*TASK*: Begin at the line that holds "Select the 1M range tab" and retype every line through the end of the material, both included. Leave out the pictures.
• • • • •
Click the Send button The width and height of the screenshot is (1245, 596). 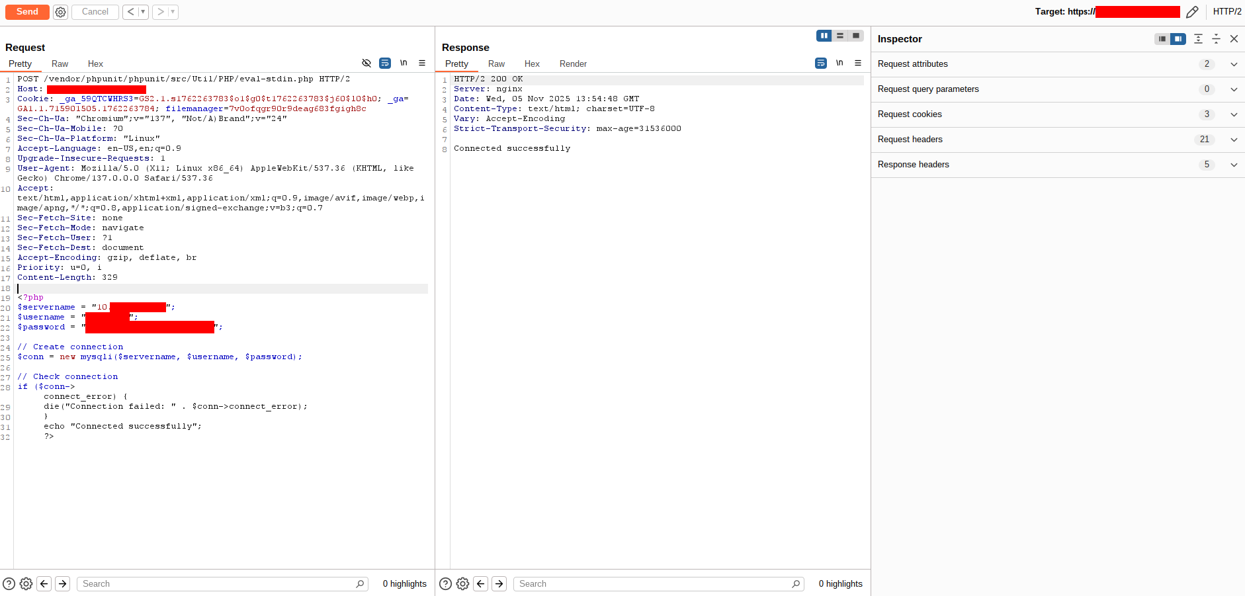(27, 12)
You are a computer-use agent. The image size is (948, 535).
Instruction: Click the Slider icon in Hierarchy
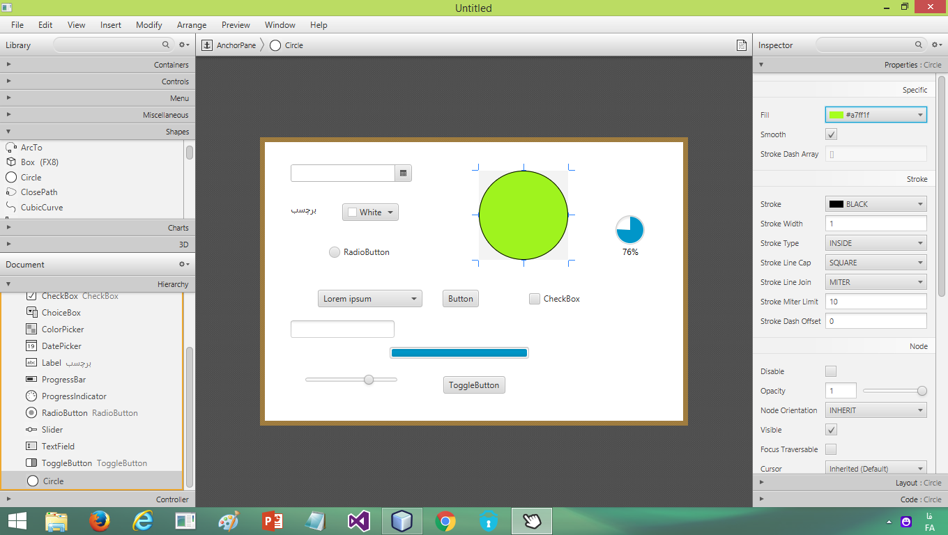(31, 430)
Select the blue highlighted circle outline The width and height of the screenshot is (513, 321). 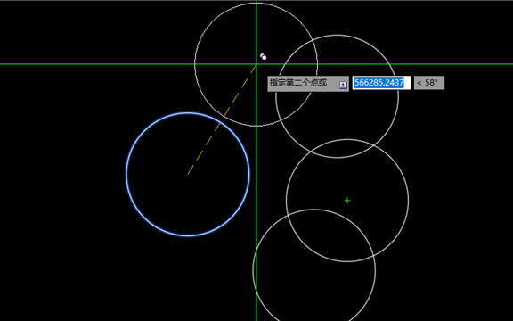pos(126,174)
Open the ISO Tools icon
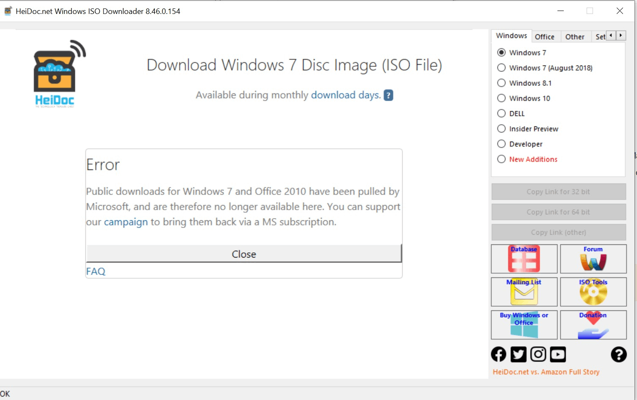Image resolution: width=637 pixels, height=400 pixels. point(593,292)
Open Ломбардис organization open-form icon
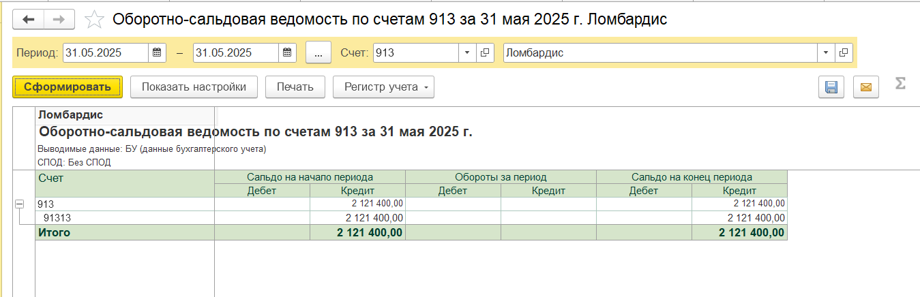The image size is (920, 297). [x=844, y=52]
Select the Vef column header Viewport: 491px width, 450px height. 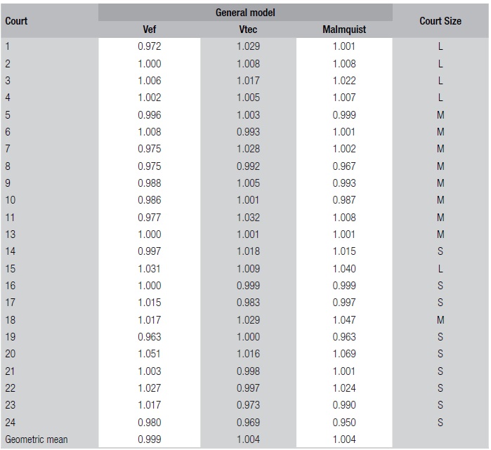point(150,29)

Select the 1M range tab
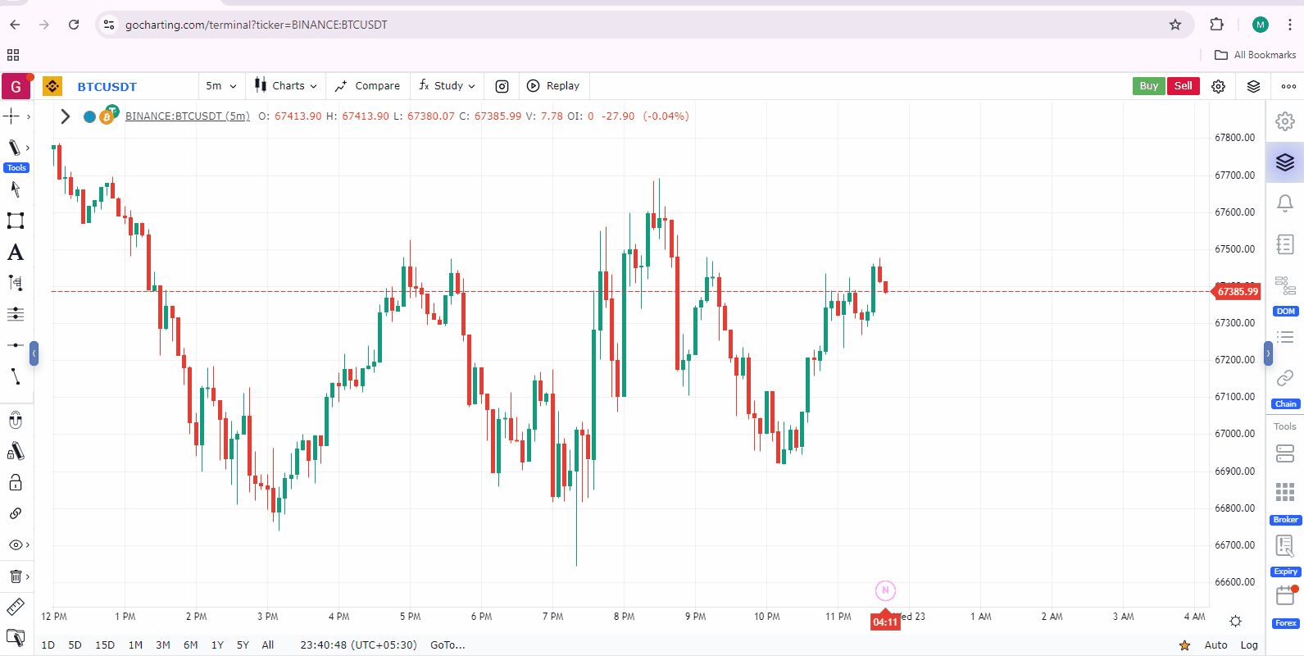click(135, 645)
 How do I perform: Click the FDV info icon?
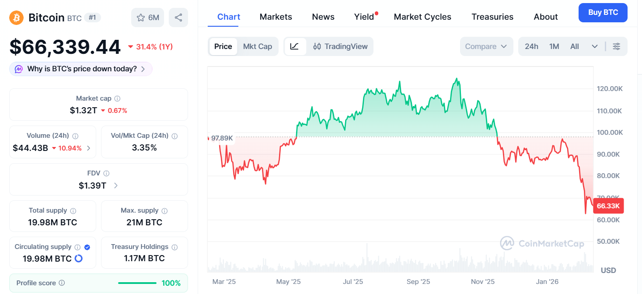pyautogui.click(x=106, y=174)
• • • • •
*EXERCISE RESULT*:
Select the 1M range tab
click(135, 645)
 How do I perform: Click the FDV info icon?
pyautogui.click(x=106, y=174)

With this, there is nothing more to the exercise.